Prix LVMH : ces créateurs qui brouillent les genres

Ce 6 juin, le jury du prix LVMH va rendre son verdict. Dernier épisode de notre série consacrée aux neuf finalistes de l'édition 2018 du concours, quelques heures avant l'annonce du nom du successeur de Marine Serre. Après les créateurs basés à Londres et les duos, zoom aujourd’hui sur l’unisexe, une tendance forte représentée par Ludovic de Saint Sernin, Matthew Adams Dolan et Doublet.


Matthew Adams Dolan - LVMH Prize

A 30 ans à peine, Matthew Adams Dolan a déjà attiré la lumière sur lui. La faute à Rihanna, qui s’est appropriée l’une de ses vestes oversize. L’Américain a vu le jour dans le Massachusetts, avant de vivre son enfance et son adolescence en Australie où il a découvert les passerelles entre la mode, l’art et la culture. Le garçon, aujourd’hui basé à New York, a connu le lycée au Japon et fréquenté les cours de littérature francophone de l’Université de Lausanne.
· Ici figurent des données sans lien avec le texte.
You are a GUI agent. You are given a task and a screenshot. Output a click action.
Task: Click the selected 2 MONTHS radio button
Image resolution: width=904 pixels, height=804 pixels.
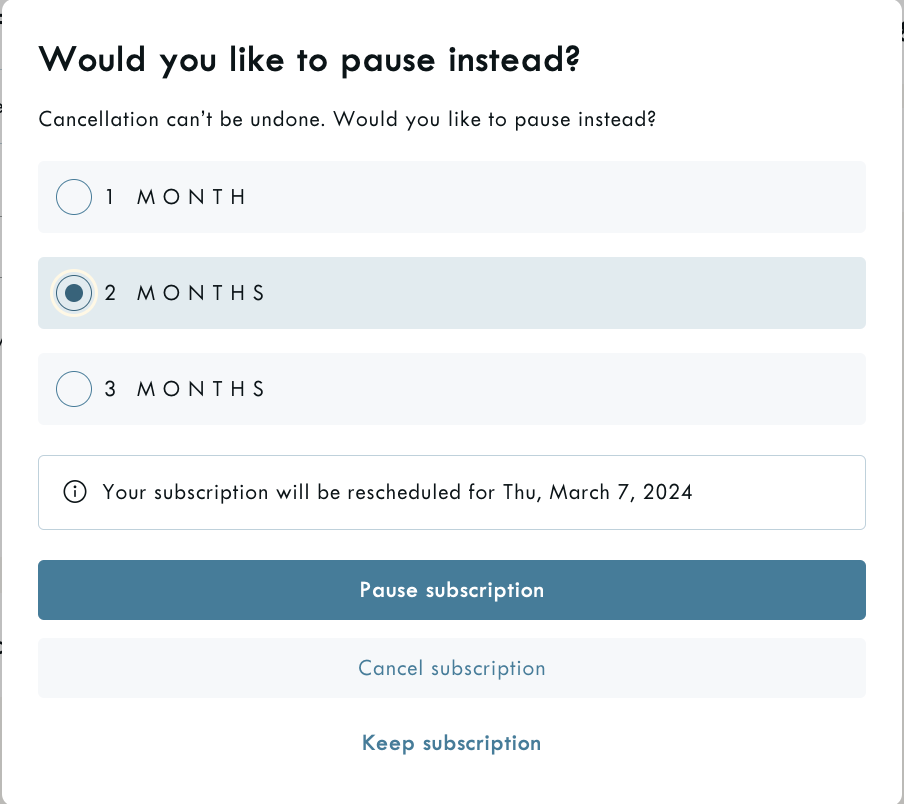point(74,293)
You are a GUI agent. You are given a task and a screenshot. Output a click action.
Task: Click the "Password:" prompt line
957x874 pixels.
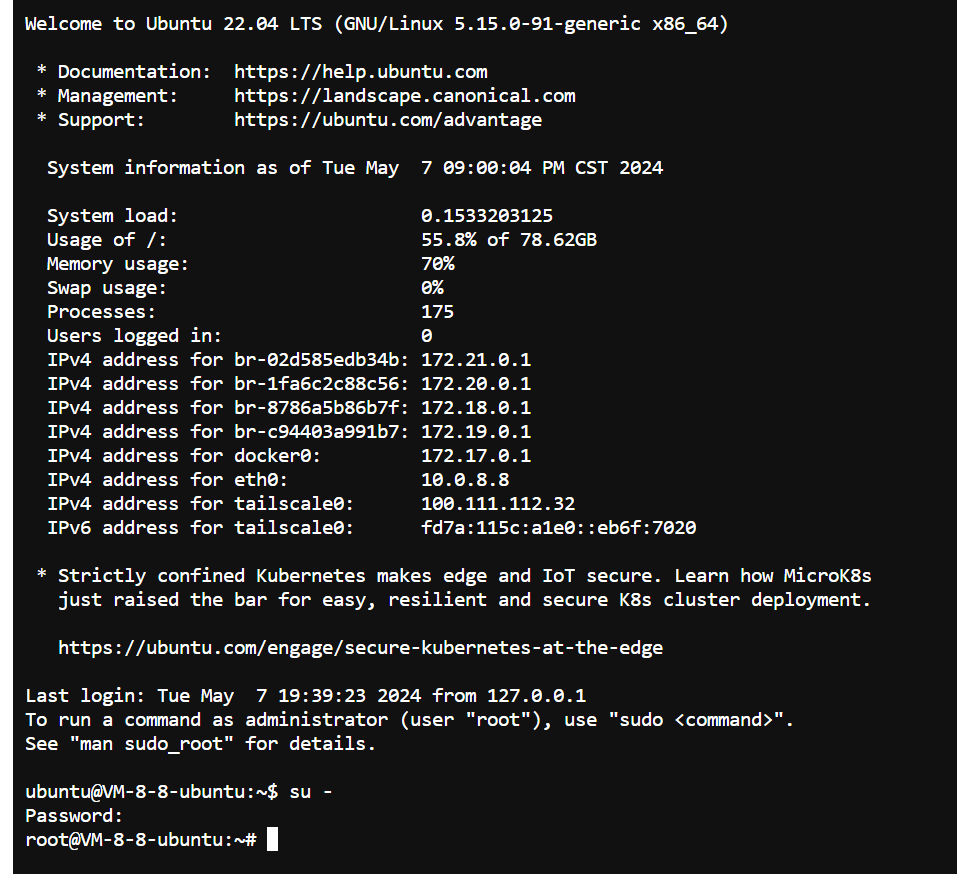pyautogui.click(x=74, y=816)
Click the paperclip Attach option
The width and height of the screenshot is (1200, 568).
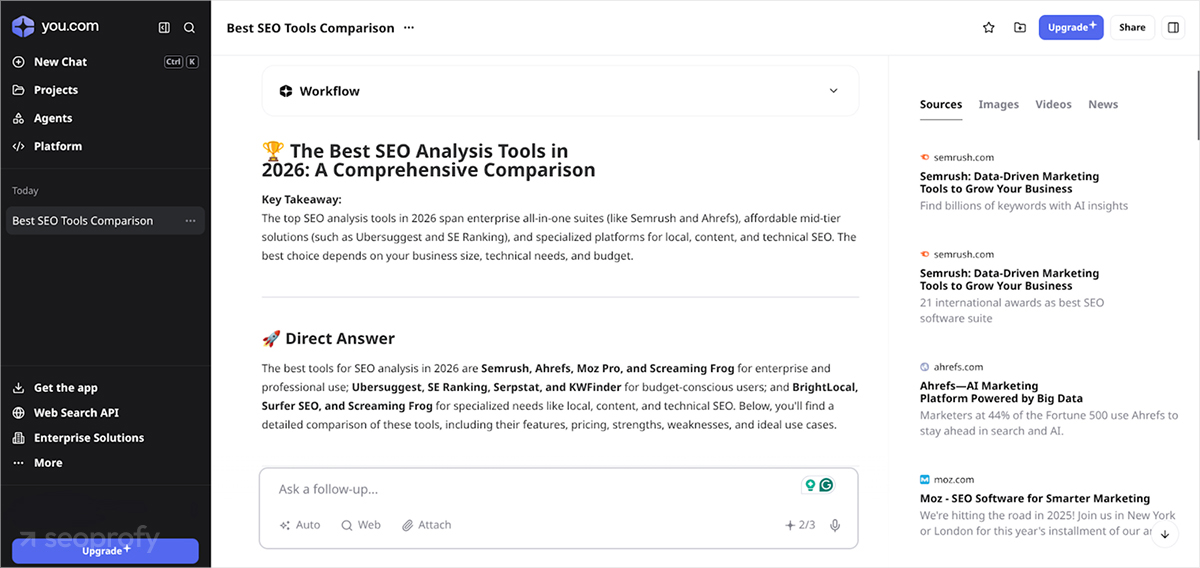(x=427, y=525)
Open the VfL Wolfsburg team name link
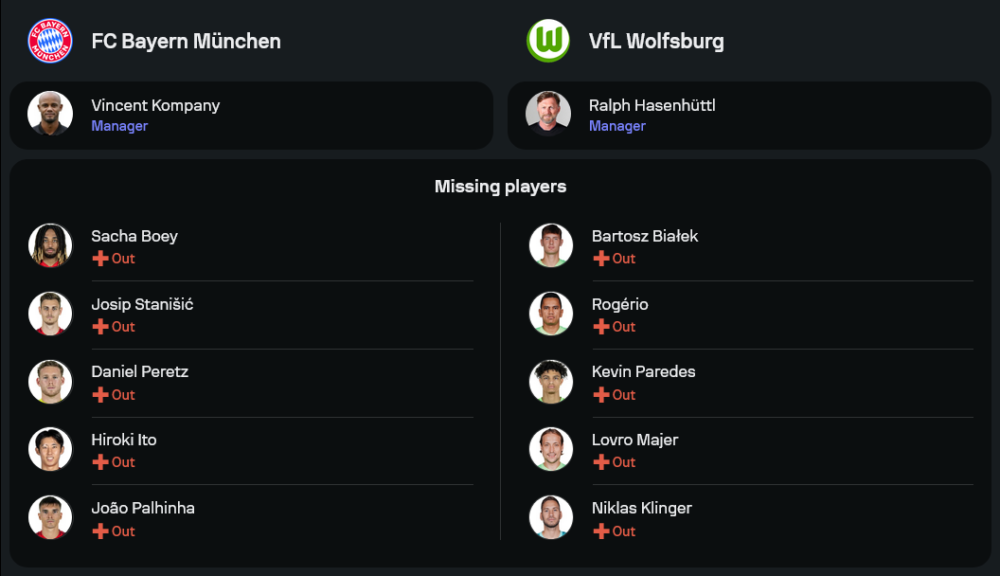Viewport: 1000px width, 576px height. 656,41
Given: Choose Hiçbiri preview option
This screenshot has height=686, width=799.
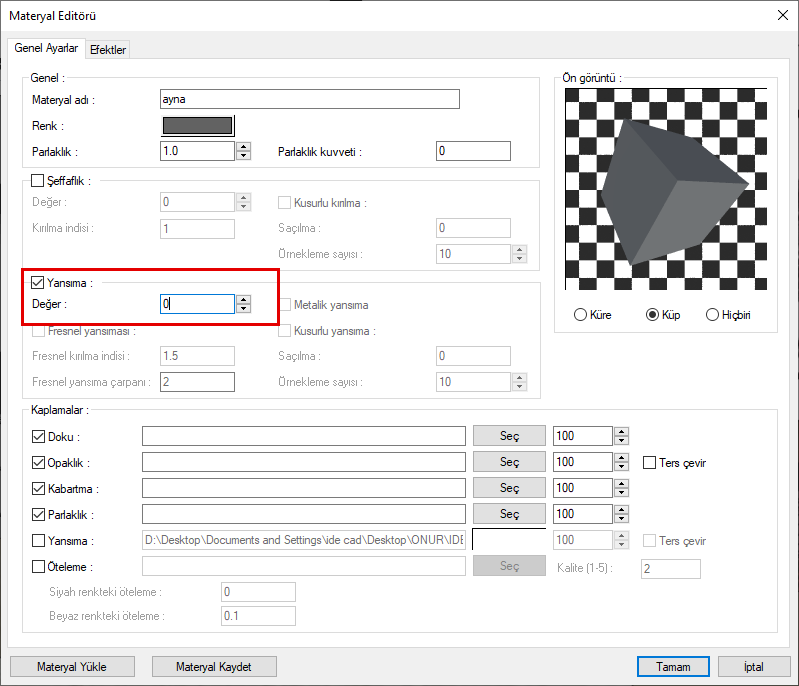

En 2014, après avoir travaillé dans une boutique Alexander Wang pour payer ses études supérieures aux Etats-Unis, il devient diplômé de la Parsons School of Design de New York, avec pour spécialisation “Fashion Design and Society” .

Avec ses premiers défilés à New York, le designer est rapidement repéré. Il plonge délibérément dans les racines de la culture vestimentaire américaine et y explore les tenues et habits du quotidien des travailleurs locaux. Il aime le denim comme les pièces formelles. Blazers, chemises, pantalons à pinces, cardigans, et même costumes sur sa dernière saison, Matthew Adams Dolan se joue des proportions pour délivrer un vestiaire unisexe tendant vers une élégance déstructurée. Entre références à des figures de la pop culture et maîtrise des codes des 90’s, le designer a déjà séduit plus d’une trentaine de revendeurs en Europe, en Asie et en Amérique.


Masayuki Ino fondateur de Doublet - LVMH Prize

Doublet creuse un sillon assez similaire, explorant et revisitant le vestiaire des années 90 pour le garçon comme pour la fille, mais avec un esprit plus punk. Le Japonais Masayuki Ino, qui approche aujourd'hui la quarantaine, a fondé son label en 2012, pour une première collection éditée au printemps 2013, après avoir créé des chaussures pour le label Mihara Yasuhiro. Coupes oversize, mais surtout multiplication des patchs et des slogans imprimés, le créateur, diplômé de l’école Tokyo Mode Academy donne sa vision du sportswear.

Epaulé par l'artiste plasticien Takashi Murakami, il a remporté en 2017 le premier prix du Tokyo Fashion Award et a présenté la même année son premier défilé dans la capitale nippone. Il expose également depuis l’an dernier ses créations dans un showroom parisien. Le designer assume son lien avec la culture skate et BMX de ses jeunes années, tout comme l’influence d’Undercover ou Jeremy Scott, ou encore de Warhol dans le domaine artistique et de Darren Aronofsky dans le cinéma. On a connu des iconoclastes moins talentueux. Ainsi les vêtements de Masayuki Ino tendent-ils parfois vers le concept, à l'image de ses tee-shirts et chemises présentés cette saison sous blister. Le label revendique une présence en Asie et en Europe.


Ludovic de Saint Sernin - LVMH Prize

Ludovic de Saint Sernin défile lui aussi depuis l’an dernier, mais à Paris. Le Français, installé entre la Ville Lumière et Londres, a présenté pour ses deux premières collections des pièces pour l’homme...fortement désirées par les femmes. Sa combinaison, composée de plusieurs centaines de morceaux de céramique rouge reliés entre eux par des crochets dorés, a marqué les esprits. Il a aussi signé des collaborations avec les souliers Repetto et la manufacture écossaise de cachemire Begg & Co lors de sa dernière saison.

Le jeune designer de 27 ans, diplômé en design de mode de l’Ecole Duperré, a attiré les regards avec son univers fortement inspiré de la photographie de Robert Mapplethorpe. Après des stages chez Saint Laurent et Balmain, Ludovic de Saint Sernin avait intégré le studio de création de prêt-à-porter féminin de Balmain sous la direction d’Olivier Rousteing. Une expertise retranscrite dans ses créations, qui font la part belle au corps masculin, avec ses combinaisons, ses manteaux en cuir ou ses tops et pantalons outrageusement féminins. Le designer, qui met en avant ses références à la culture gay, s’amuse d’ailleurs d’avoir une clientèle avant tout féminine.